**EXERCISE DESCRIPTION**
Within the entries below, the lines from the one with "Task: Click the chart icon next to 300059.SZ" through the one with "Screen dimensions: 1598x755" are to be set down exactly, both ends kept.

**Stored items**
+===+

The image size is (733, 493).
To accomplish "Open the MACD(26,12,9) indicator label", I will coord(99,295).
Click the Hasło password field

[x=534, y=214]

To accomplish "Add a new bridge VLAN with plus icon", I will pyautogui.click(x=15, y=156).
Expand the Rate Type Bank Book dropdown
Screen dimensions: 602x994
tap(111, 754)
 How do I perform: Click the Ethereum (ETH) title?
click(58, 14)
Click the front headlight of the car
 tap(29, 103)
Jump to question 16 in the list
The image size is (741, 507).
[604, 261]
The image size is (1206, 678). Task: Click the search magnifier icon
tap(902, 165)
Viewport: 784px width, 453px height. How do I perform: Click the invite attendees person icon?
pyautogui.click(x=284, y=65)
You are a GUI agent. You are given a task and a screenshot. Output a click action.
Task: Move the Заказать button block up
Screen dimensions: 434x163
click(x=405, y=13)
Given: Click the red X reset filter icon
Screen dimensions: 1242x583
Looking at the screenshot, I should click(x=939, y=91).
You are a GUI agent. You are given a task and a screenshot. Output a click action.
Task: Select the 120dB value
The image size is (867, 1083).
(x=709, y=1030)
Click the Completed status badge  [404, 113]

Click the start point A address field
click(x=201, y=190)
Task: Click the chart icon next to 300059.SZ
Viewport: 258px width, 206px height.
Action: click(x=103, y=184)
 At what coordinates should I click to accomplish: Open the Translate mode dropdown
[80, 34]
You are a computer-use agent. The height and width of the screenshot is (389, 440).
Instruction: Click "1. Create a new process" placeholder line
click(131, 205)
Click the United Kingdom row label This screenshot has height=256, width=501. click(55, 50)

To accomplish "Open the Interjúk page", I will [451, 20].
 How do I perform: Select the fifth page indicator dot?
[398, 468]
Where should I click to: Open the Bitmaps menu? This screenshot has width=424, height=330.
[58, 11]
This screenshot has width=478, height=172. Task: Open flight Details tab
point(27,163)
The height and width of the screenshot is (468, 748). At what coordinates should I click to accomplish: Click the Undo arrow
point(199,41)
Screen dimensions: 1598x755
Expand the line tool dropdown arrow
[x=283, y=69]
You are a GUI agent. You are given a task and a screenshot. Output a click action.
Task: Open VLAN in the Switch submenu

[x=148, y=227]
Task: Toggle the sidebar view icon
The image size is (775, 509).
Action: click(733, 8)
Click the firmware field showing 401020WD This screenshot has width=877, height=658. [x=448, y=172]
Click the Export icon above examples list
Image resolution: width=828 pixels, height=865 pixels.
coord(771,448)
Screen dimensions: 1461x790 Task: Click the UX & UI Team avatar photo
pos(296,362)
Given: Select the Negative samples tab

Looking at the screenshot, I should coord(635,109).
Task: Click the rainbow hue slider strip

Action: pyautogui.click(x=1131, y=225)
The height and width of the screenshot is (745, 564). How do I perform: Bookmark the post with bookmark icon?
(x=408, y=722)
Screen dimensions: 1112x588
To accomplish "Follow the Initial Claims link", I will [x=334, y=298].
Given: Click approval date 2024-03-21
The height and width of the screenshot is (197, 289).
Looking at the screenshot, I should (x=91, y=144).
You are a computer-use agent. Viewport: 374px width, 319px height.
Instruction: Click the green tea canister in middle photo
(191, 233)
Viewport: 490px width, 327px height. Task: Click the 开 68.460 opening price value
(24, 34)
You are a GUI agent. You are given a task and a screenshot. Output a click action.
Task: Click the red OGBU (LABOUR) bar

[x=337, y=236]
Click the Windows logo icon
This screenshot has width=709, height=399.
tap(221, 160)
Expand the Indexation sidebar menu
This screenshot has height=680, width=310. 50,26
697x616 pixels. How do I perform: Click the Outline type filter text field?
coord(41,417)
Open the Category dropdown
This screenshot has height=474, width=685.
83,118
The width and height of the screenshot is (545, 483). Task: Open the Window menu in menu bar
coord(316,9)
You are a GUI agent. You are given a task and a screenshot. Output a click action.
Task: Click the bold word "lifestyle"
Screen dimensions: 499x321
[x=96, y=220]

+===+

**EXERCISE SOLUTION**
Task: Click the chart icon next to 300059.SZ
Viewport: 258px width, 206px height.
Action: click(x=103, y=184)
 At what coordinates should I click to accomplish: Open the Translate mode dropdown
[80, 34]
You are a computer-use agent. The height and width of the screenshot is (389, 440).
Instruction: Click "1. Create a new process" placeholder line
click(131, 205)
Click the United Kingdom row label This screenshot has height=256, width=501. click(55, 50)

To accomplish "Open the Interjúk page", I will [451, 20].
 How do I perform: Select the fifth page indicator dot?
[398, 468]
Where should I click to: Open the Bitmaps menu? This screenshot has width=424, height=330.
[58, 11]
This screenshot has width=478, height=172. Task: Open flight Details tab
point(27,163)
The height and width of the screenshot is (468, 748). At what coordinates should I click to accomplish: Click the Undo arrow
point(199,41)
Screen dimensions: 1598x755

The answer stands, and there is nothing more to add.